Connect Them With Peers Who Get It
One of the most consistently effective motivational interventions is peer mentoring, pairing someone with a person who has navigated a similar disability. A study of individuals with spinal cord injuries found that those who received seven or more one-on-one peer mentor contacts scored significantly higher on self-efficacy measures at six months post-discharge than those with fewer contacts. The effect held for people with both paraplegia and quadriplegia. Higher self-efficacy, in turn, was linked to fewer unplanned hospital readmissions, a concrete sign that belief in one’s own abilities translates to better real-world outcomes.
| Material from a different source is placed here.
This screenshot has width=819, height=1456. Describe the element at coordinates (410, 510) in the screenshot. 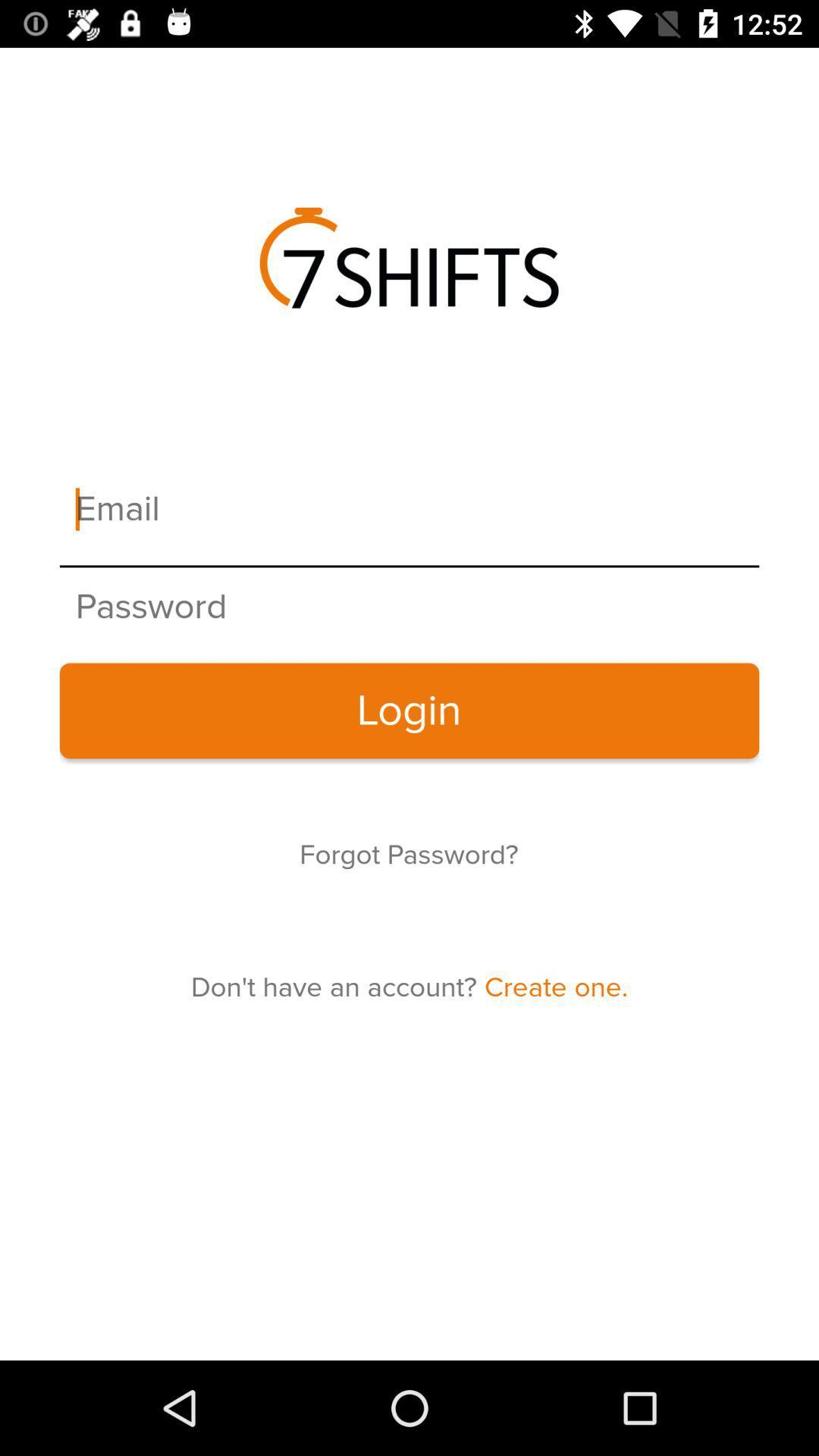

I see `insert email` at that location.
Peer mentors provide something no caregiver or family member can: proof that life works after disability. They model specific skills, share practical workarounds, and normalize the emotional landscape of adjustment. If formal peer mentoring programs aren’t available in your area, disability-specific support groups, online communities, or even a single introduction to someone further along in their journey can serve a similar function. The message a peer sends simply by showing up and living well is: this is possible.
Let Them Lead
Across all of these strategies, a single thread runs through: the person with the disability needs to be the one steering. Your role is to create an environment where motivation can grow naturally, by offering choices, removing obstacles, connecting them to meaning and community, and stepping back when they’re ready to move forward. The most well-intentioned help becomes counterproductive when it replaces someone’s agency rather than supporting it. Start by asking what they want, then figure out together how to get there.